Collected data:
========

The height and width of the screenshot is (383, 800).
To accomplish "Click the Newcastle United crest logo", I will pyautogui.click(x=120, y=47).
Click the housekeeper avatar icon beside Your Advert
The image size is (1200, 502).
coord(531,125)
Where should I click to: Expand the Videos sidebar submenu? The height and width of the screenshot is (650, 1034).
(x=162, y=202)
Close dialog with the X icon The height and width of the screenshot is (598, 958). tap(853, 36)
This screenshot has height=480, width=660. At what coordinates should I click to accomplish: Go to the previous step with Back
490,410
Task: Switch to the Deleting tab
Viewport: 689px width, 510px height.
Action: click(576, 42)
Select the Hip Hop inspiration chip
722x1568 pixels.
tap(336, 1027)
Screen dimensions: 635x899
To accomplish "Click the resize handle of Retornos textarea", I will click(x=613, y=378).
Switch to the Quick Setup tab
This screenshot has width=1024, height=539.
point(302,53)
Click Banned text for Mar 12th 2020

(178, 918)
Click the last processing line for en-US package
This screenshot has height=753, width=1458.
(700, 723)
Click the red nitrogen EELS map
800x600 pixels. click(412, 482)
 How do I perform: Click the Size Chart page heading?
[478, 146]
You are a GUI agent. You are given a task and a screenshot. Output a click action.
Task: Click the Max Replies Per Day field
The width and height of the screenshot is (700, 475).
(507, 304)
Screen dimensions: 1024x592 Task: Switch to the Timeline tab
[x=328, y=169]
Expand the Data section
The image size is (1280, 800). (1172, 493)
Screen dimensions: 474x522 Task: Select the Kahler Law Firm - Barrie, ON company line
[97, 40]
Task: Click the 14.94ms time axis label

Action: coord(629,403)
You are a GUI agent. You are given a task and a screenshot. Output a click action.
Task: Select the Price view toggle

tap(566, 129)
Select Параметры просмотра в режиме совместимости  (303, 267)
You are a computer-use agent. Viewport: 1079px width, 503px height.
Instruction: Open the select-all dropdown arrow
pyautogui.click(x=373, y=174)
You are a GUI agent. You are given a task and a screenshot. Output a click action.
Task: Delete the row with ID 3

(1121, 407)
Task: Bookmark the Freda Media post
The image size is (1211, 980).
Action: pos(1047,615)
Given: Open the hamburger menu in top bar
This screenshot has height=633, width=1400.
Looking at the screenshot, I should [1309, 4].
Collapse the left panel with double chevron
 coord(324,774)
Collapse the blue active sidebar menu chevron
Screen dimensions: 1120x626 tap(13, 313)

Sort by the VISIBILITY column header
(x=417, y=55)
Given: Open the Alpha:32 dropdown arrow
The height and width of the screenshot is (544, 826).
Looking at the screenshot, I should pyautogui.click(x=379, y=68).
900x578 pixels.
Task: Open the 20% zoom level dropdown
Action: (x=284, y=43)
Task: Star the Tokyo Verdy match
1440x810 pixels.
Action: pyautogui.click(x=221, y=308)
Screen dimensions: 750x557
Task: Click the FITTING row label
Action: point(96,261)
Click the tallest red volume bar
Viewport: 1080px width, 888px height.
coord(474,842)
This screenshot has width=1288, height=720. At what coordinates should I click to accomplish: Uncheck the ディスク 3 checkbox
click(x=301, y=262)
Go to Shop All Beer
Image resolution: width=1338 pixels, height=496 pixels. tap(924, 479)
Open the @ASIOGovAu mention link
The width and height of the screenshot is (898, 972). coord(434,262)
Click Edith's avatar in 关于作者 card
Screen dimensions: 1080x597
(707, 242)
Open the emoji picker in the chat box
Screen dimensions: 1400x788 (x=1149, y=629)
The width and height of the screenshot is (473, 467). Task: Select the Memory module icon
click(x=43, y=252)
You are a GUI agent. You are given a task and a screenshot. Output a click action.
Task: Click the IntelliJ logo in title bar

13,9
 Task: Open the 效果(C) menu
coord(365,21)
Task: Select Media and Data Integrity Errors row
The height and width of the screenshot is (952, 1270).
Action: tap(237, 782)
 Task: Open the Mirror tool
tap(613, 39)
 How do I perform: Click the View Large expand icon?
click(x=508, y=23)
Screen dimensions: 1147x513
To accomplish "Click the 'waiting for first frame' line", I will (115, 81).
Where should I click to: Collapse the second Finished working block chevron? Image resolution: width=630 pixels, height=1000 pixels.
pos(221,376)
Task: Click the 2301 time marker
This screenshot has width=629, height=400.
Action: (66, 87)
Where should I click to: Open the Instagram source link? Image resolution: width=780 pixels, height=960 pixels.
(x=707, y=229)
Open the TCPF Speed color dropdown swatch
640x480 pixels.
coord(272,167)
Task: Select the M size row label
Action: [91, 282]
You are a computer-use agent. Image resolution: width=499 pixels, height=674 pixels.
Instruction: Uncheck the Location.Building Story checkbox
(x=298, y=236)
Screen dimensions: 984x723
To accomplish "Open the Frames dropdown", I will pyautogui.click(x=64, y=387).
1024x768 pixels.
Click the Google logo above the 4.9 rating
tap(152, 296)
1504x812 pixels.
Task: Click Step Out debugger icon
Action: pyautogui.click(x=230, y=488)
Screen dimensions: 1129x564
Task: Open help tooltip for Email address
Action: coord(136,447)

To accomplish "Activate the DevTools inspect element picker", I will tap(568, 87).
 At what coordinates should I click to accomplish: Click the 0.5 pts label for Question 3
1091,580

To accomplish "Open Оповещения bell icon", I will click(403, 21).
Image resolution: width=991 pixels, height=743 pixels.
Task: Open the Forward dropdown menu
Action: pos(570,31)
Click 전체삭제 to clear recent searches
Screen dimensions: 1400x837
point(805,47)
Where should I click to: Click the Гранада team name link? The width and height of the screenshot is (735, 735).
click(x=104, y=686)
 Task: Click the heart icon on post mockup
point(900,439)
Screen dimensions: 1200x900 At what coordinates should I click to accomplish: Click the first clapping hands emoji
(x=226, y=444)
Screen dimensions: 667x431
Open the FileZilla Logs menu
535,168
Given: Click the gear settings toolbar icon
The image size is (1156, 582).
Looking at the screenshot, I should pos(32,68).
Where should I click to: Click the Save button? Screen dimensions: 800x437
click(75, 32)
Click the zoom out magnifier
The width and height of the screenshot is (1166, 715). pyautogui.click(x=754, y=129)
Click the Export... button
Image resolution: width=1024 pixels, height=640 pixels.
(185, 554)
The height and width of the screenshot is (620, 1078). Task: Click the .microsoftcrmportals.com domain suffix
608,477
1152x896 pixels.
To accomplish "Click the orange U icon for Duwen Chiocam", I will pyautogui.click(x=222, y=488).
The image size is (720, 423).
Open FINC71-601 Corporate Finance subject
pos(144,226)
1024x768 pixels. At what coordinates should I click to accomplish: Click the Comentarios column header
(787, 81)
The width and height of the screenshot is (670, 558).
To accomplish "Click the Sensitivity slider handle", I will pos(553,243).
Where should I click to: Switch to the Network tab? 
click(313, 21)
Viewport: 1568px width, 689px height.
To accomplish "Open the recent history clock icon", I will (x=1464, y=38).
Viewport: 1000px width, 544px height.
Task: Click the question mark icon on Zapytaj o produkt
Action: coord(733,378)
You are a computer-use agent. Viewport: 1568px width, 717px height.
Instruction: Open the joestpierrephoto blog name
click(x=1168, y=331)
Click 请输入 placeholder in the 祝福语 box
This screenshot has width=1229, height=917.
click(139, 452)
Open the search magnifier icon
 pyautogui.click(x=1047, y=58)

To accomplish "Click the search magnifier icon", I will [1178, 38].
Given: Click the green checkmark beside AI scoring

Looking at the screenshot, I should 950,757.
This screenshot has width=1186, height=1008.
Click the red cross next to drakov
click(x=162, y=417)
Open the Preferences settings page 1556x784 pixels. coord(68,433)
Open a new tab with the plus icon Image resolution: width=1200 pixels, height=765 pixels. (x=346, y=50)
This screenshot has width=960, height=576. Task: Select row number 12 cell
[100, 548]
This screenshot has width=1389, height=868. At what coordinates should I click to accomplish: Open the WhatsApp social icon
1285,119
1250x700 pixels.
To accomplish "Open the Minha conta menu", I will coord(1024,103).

========

TASK DESCRIPTION: Collect every line from the records above that contains the word "handle".

EXERCISE RESPONSE:
To accomplish "Click the resize handle of Retornos textarea", I will click(x=613, y=378).
To accomplish "Click the Sensitivity slider handle", I will pos(553,243).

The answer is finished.